Gebäude sind Bauwerke, die u.a. auch Wohn-, Geschäfts- oder gemischten Zwecken dienen können, während Wohnungen in sich baulich abgeschlossene Einheiten innerhalb solcher Gebäude sind (zum Wohnungsbegriff JBl 1987, 321, MietSlg 37.235 u.a., alle unter Berufung auf Bernat in Korinek-Krejci, Handbuch z. MRG 104 u.a.). Wirtschaftlich ist es durchaus möglich, die Herstellungskosten einer Wohnung im Rahmen der Gesamtkosten des Gebäudes exakt zu berechnen, so daß auch, wie es hier geschehen ist, Förderungsmittel bloß für die Herstellung einer Wohnung anläßlich der Errichtung des Gebäudes gewährt werden können. Es kann deshalb auch nicht gesagt werden, daß ein solches Gebäude jedenfalls auch in seinen übrigen Teilen, insbesondere den Geschäftsräumlichkeiten der Antragstellerin und den anderen Wohnungen, als "unter Zuhilfenahme öffentlicher Mittel" im Sinne des § 1 Abs 4 Z 1 MRG errichtet anzusehen ist. Mit einer rein sachenrechtlich beurteilten Beziehung der beiden Begriffe Wohnung und Gebäude im Sinne dieser Gesetzesstelle, die das Rekursgericht als entscheidend ansah, ist die hier gestellte und von den Vorinstanzen verschieden gesehene Rechtsfrage nicht zu beantworten. Es kommt vielmehr auf die Zielsetzung des Gesetzes an.
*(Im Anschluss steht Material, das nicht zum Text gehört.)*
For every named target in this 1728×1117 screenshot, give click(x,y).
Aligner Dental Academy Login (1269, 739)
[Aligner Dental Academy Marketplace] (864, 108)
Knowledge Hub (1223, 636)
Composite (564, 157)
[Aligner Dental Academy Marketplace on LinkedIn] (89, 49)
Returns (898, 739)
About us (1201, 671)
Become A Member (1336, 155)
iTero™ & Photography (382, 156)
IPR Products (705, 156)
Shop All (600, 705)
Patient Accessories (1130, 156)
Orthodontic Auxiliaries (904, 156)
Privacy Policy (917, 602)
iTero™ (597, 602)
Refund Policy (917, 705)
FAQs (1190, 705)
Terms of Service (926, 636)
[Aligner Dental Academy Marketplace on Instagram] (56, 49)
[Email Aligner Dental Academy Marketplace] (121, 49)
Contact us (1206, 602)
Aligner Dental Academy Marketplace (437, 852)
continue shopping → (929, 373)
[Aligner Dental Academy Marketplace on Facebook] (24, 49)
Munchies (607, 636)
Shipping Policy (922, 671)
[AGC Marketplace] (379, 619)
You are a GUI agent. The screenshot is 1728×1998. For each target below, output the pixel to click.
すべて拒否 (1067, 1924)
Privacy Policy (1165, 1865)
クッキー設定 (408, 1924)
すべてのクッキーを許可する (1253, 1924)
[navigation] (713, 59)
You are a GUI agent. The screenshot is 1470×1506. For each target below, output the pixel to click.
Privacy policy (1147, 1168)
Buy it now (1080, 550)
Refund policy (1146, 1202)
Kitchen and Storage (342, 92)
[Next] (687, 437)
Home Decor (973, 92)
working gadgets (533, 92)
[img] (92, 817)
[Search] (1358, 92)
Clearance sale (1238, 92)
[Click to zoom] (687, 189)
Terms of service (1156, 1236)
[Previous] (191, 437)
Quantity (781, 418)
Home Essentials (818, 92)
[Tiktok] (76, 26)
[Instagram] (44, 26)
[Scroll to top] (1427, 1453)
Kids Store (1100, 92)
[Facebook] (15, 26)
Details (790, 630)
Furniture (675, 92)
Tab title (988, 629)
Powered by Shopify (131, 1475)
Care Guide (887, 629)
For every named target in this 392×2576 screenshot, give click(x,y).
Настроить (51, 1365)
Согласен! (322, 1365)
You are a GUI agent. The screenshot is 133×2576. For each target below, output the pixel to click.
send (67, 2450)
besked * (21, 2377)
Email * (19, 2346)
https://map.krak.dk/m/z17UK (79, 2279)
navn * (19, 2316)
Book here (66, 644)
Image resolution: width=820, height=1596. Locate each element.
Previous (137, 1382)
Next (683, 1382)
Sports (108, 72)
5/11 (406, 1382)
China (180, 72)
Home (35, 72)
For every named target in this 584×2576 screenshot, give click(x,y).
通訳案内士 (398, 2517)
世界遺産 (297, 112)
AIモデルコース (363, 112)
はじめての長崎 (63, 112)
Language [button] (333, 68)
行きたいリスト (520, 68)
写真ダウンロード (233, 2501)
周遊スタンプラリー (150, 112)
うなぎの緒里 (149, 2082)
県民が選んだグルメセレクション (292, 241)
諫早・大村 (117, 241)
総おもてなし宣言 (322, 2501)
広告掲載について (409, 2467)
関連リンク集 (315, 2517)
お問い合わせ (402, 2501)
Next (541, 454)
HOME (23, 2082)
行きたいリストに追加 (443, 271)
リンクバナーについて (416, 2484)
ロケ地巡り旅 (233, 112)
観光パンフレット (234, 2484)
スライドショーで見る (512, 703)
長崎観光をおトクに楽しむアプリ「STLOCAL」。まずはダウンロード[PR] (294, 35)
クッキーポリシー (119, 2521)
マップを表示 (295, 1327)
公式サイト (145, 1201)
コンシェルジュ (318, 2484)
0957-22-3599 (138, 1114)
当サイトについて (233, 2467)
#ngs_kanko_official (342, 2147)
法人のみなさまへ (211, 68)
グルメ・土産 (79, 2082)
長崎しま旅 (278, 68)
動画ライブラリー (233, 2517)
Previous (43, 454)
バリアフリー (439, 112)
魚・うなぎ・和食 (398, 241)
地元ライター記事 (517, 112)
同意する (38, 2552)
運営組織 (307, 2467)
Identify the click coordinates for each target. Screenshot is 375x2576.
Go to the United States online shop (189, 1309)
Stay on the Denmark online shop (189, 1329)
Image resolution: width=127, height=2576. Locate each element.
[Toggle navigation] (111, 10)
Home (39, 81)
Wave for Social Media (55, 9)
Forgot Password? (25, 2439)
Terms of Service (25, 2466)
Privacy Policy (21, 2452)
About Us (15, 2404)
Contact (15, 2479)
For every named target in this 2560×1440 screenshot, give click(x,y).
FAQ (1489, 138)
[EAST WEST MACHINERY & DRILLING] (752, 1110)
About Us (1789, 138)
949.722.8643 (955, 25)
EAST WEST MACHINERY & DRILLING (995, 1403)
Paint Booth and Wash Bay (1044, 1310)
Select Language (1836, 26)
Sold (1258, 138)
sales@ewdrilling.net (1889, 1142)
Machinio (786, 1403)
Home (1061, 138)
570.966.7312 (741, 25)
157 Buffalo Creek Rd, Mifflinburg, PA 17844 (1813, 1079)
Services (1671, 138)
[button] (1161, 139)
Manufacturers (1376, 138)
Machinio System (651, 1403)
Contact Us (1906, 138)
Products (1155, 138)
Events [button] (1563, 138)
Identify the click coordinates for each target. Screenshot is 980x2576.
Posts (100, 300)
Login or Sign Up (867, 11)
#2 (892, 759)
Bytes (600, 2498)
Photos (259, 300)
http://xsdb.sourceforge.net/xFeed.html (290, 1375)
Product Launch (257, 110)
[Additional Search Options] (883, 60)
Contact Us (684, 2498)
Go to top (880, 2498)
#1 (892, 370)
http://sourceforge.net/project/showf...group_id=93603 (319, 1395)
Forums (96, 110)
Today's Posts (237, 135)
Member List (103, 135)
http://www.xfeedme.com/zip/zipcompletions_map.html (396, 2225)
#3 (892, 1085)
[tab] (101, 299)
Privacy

Der Zweck des Ausschlusses von Wohnungen und Geschäftslokalen von der bloß beschränkten Anwendung der Bestimmungen des MRG im Sinne des § 1 Abs 4 Z 1 MRG liegt ausschließlich darin, daß Mietgegenstände - auf die allein kommt es an und nicht auf das Gebäude, in dem sie liegen -, die unter Zuhilfenahme öffentlicher Mittel nach dem genannten Stichtag errichtet wurden, dem vollen Anwendungsbereich des MRG unterstellt sind und dadurch wirtschaftliche Vorteile des Eigentümers in den gesetzlich determinierten Rahmen des MRG gehalten werden. Deshalb ist in richtiger teleologischer Reduktion im Sinne des § 1 Abs 4 Z 1 MRG lediglich auf die "ohne Zuhilfenahme öffentlicher Mittel" hergestellten Mietgegenstände, nicht aber auf das Gebäude insgesamt mit Einschluß aller seiner selbständigen abgeschlossenen Einheiten (Wohnungen und Geschäftslokale) abzustellen. Diese Voraussetzung trifft bei dem Geschäftslokal und den Nebenräumlichkeiten, die die Antragstellerin gemietet hat, in Anbetracht der ausschließlich für die Herstellung der Wohnung im Erdgeschoß zu Hilfe gezogenen öffentlichen Mittel der Wohnbauförderung zu.

Aus diesen Erwägungen ist in Stattgebung des Revisionsrekurses der Vermieter der Sachbeschluß des Erstgerichtes wiederherzustellen.